* _What you need to do_
A - In the article on the social development ministry's kiosk breaches, which firm carried out the report?
B - Write the next few paragraphs of the article on the social development ministry's kiosk breaches, starting after its last sentence.

* _Page_
+ + +

MSD chief executive Brendan Boyle has confirmed a number people will be held accountable for their action or inaction around the breaches. Four staff are being investigated.

Blair Cunningham
Fri, 02 Nov 2012

An investigation into the social development ministry's recent security breaches has found initial concerns about its self-service kiosks were not looked into further.

READ ALSO: Ng: MSD report honest, reasonable - but leaves one big question

MSD chief executive Brendan Boyle has confirmed a number people will be held accountable for their action or inaction around the breaches. 

He says he has launched four employment investigations into staff "across the spectrum".

But he will not be commenting on them because the investigations need to run their course.

The MSD has revealed its first report into last month's breach of the kiosks.

Mr Boyle says the report is damning and details the ministry's failure to separate public kiosks from a network containing corporate files.

The report, carried out by Deloitte, came to a number of conclusions, including:

  • The ministry's insufficient focus on security and privacy during design and build.
  • The ministry's inadequate response to findings from security testing.
  • The ministry's inadequate risk management and escalation within the IT organisation.

The report has also found there was an inadequate reponse to Kay Brereton's October 2011 concerns regarding the security of the kiosks:

  • There were also four key weaknesses which enabled the security breach:The ability to map network drives was not restricted on the kiosk.
  • There was a lack of separation between the kiosks and the ministry's corporate network.
  • The kiosks operated as an authenticated user on the network, giving the kiosks a trusted level of privilege to the ministry's corporate information.
  • Shares containing sensitive data on the network were not appropriately restricted.

+ + +

[Collected data]
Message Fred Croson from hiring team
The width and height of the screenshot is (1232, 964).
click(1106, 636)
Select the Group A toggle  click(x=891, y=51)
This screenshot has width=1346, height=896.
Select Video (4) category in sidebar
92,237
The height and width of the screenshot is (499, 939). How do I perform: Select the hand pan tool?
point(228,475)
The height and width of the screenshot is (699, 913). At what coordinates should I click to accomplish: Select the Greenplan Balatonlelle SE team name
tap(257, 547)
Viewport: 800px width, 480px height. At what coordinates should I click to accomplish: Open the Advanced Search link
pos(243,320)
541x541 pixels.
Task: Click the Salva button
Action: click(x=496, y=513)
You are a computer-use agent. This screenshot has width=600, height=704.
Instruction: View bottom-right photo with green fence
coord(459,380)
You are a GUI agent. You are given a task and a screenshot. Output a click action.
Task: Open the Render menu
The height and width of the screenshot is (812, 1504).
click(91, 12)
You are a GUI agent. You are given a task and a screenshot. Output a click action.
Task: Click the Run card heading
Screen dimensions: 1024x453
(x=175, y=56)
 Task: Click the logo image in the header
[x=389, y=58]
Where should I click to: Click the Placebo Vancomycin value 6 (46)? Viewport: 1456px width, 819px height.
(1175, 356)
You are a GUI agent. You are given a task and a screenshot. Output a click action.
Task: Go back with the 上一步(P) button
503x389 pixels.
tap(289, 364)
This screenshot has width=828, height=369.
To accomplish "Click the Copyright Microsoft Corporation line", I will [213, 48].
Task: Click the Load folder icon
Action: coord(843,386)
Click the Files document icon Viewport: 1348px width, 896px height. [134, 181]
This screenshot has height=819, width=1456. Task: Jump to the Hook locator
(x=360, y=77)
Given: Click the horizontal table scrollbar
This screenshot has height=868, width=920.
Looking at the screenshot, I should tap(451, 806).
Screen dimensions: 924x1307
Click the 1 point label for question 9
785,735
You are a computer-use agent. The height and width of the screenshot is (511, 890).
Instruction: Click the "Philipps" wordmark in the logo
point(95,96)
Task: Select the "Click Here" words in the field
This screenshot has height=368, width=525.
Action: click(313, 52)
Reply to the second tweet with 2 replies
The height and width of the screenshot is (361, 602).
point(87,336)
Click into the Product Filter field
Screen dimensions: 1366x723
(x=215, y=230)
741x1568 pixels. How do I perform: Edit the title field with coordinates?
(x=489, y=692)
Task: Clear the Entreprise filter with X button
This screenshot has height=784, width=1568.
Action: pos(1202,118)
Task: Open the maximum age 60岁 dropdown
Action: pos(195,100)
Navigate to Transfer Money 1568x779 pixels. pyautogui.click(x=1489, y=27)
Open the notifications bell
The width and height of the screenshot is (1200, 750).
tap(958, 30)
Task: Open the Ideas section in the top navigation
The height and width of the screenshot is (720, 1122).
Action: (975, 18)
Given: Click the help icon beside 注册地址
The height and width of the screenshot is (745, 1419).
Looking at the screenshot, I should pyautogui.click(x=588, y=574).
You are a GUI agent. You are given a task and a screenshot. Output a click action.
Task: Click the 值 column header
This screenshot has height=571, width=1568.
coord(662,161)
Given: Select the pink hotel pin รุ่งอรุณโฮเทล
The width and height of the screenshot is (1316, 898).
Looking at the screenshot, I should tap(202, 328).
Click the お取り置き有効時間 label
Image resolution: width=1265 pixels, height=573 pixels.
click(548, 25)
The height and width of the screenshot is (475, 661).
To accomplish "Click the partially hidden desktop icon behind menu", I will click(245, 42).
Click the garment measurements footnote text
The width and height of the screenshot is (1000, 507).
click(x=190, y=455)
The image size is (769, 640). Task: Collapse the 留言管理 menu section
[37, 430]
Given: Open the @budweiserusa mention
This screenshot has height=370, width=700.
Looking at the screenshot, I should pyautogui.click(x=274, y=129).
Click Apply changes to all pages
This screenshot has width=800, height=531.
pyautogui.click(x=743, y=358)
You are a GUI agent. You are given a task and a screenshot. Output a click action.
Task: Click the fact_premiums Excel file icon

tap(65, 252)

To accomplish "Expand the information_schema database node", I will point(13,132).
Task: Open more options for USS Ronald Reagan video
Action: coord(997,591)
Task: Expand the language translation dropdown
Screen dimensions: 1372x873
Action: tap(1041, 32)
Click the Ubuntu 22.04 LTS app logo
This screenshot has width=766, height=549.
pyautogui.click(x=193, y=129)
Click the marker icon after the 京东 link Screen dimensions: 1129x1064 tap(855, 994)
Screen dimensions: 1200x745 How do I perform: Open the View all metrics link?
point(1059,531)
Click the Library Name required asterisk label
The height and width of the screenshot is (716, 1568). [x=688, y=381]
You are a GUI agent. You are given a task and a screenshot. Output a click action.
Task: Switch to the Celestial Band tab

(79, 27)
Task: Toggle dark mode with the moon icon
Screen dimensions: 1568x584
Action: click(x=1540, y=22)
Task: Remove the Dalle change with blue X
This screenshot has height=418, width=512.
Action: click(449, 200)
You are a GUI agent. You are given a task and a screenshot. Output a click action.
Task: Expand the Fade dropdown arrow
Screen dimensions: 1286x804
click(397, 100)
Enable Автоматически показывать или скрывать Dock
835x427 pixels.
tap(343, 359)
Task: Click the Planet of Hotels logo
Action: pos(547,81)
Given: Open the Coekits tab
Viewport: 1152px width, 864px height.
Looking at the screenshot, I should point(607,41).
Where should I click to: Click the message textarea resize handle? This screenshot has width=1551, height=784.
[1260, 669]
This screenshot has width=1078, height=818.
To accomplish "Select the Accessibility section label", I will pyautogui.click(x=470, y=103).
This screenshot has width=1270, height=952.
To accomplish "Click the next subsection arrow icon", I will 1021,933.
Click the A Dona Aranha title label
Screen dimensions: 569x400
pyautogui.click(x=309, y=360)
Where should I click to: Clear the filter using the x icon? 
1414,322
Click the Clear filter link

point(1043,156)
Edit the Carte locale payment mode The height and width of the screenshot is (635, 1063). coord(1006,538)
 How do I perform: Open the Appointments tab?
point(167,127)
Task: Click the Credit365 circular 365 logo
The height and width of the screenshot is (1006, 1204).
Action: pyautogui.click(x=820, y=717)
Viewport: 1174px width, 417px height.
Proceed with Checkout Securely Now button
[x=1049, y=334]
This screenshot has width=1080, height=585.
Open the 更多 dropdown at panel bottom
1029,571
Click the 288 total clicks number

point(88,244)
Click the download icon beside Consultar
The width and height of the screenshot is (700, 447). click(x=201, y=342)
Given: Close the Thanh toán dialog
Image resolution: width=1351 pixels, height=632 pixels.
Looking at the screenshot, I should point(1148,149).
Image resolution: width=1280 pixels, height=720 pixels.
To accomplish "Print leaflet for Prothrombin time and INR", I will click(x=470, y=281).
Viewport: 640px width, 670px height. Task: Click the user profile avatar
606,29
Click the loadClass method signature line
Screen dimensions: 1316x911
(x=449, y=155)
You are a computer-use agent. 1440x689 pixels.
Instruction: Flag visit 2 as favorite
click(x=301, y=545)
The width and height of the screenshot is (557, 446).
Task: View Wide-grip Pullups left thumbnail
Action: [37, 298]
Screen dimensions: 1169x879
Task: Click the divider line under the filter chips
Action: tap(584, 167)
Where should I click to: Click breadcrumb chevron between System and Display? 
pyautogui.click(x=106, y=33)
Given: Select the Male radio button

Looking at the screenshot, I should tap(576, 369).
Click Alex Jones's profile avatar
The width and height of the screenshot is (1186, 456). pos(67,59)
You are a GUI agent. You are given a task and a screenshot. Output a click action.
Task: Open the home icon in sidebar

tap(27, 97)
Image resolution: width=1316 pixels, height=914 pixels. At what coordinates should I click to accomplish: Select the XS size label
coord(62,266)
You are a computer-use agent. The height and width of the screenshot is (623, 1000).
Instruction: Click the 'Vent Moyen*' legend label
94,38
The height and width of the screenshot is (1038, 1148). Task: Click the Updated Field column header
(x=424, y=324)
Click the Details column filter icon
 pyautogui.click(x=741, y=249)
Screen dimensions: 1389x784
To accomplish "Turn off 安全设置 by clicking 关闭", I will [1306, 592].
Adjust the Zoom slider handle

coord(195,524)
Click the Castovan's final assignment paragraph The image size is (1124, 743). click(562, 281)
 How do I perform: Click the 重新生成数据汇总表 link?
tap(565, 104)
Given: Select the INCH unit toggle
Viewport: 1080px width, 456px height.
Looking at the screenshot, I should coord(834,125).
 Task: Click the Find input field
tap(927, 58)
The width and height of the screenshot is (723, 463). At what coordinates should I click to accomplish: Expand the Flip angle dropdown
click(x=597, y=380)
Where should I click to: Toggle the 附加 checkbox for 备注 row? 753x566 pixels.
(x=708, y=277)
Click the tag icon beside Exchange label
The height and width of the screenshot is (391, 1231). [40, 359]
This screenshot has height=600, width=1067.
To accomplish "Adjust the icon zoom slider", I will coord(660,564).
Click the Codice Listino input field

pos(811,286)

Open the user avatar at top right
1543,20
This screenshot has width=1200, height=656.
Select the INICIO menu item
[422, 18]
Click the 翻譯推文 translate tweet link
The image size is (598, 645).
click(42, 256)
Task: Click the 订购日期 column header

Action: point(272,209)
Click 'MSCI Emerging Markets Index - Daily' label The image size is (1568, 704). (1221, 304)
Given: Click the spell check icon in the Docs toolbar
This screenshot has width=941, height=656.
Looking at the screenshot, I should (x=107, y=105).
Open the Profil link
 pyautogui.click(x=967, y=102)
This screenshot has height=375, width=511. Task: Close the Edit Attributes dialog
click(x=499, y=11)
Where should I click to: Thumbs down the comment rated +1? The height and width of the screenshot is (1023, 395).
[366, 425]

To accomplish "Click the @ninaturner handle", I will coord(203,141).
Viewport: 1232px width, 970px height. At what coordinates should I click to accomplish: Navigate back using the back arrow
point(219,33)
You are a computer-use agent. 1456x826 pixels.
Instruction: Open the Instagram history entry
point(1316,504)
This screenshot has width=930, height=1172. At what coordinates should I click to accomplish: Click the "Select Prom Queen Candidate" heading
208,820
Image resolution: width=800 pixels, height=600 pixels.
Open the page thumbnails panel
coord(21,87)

+ + +

* _Answers to each task_
A - Deloitte

B -
The report found the breach would not have occured in the way it did if any one of these weaknesses had not existed.

Mr Boyle says of the 7307 items handed over and 1432 of them contained some personal information, such as a person's name or date of birth or other information.

Ten of those cases involve highly sensitive information.

Mr Boyle again apologised for the breach.

"I'm sorry, however I'm pleased to report the security breach has not been widespread.

"The investigation has confirmed there is no evidence to suggest the information has gone beyond blogger Keith Ng and his informant Ira Bailey."

Mr Bailey was one of the Urewera 17.

He admits the ministry failed to keep the information safe, but says the risk of harm is extremely low.

The report found initial security testing by Dimension Data detailed the lack of network separation and the existence of accessible network shares.

However, these concerns were not fixed, not were the findings escalated.

"If these two findings had been remediated, the security breach could not have occured in the manner it did," wrote the report's authors.

Deloitte has now begun phase two of its investigation into the effectiveness of the ministry's wider IT security. The report is due towards the end of the month.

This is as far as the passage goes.